Unit testing client side code A workshop

Intro (5 minutes)

As you learned to build more complex applications, we gave you Rails. As a framework, one of Rails’ jobs is to help you organize your code. Logic that is related to a resource belongs in that resources model. Logic related to a view belongs in a helper.

This doesn’t just help you organize your files – it helps you organize divide responsibilities in your code. You don’t really have to think about what’s unit testable. If it’s in a model, it’s unit testable.

Javascript is not just a new language, but a new environment. New environments really. And we’ve taken away any opinionated framework from you. Now, the responsibility division and code organization is completely your responsibility.

By the end of this workshop, you should be able to:

  • Add unit tests to your front-end application that run in the browser or the terminal
  • Understand and be able to speak to why unit testing client-side code is complicated
  • Reenforced your understanding of:
    • What Webpack does
    • What a unit test is
    • How to think about testable JavaScript code

How Should We Think About Unit Testing? (20 minutes)
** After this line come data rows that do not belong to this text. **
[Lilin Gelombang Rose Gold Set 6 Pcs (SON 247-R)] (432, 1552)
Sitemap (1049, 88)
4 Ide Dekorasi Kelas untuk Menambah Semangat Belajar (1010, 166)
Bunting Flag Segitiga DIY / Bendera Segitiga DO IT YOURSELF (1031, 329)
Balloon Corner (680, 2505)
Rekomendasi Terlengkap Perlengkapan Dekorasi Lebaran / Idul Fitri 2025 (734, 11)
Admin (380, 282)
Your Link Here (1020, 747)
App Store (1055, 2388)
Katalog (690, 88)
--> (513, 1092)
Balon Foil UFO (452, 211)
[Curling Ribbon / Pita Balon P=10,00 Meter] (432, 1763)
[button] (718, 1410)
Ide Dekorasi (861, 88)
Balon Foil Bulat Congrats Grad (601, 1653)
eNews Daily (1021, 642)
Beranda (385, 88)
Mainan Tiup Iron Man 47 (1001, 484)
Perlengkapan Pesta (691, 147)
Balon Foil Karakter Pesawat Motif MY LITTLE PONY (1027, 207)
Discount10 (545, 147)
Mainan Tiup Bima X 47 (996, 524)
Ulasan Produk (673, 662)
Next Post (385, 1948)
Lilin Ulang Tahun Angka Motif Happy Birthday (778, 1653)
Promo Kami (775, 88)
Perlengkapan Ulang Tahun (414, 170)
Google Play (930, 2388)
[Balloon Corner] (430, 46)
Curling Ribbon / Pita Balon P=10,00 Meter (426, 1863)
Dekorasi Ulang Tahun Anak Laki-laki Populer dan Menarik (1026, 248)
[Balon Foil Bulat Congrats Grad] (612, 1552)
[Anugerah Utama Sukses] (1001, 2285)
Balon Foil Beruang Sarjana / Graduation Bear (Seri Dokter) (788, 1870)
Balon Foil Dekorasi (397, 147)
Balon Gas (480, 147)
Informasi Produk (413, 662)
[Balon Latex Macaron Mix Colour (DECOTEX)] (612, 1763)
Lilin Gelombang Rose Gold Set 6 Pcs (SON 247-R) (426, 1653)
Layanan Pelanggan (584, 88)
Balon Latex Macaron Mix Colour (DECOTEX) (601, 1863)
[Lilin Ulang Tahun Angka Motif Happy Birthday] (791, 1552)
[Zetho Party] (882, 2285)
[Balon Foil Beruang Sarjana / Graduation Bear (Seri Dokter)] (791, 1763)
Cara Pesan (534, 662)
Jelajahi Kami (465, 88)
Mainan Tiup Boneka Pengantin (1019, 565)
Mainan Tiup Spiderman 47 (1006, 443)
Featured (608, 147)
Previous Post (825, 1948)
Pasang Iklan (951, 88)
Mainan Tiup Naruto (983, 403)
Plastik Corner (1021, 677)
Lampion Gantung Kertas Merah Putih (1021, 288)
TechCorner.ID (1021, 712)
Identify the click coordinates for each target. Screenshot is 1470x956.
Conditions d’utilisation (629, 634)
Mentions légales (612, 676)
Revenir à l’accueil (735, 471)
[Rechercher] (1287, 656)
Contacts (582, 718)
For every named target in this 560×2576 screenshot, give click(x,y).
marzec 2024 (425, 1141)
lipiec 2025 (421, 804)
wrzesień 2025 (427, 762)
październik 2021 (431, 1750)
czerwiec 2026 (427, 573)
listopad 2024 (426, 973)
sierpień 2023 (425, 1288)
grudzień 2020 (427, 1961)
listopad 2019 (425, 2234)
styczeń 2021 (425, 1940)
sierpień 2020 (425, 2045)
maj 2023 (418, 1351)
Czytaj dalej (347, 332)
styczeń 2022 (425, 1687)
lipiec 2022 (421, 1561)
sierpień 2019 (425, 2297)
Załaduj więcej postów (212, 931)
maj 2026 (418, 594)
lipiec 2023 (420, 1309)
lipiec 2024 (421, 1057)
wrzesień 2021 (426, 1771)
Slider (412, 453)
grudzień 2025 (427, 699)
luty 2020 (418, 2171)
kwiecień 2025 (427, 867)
Reading: Writing Testable JavaScript

After 15 minutes, turn to the person next to you and compare/discuss interesting parts of the reading

Activity (25 minutes)

Using the code types from Murphy’s article:

  • Presentation and interaction
  • Data management and persistence
  • Overall application state
  • Setup and glue code to make the pieces work together

Go through this partial quantified self implementation and take a first pass at highlighting the pieces you think belong to those certain sections.

After 10 minutes, turn to the person next to you and compare/discuss results.

Application (25 minutes)

Get together with your project partner. Find a function that is doing many of the types from the article.

  1. Make a copy of the function you’re about to refactor, so you can compare when you’re done.
  2. Pick apart the different logical steps that are taken in this function
  3. Determine one or more functions that could be extracted out from your main function
  4. Try to write unit tests for those functions before refactoring them
  5. TDD your refactor

Spend about 10 minutes doing this for one function. Then we’ll close by seeing some of your solutions.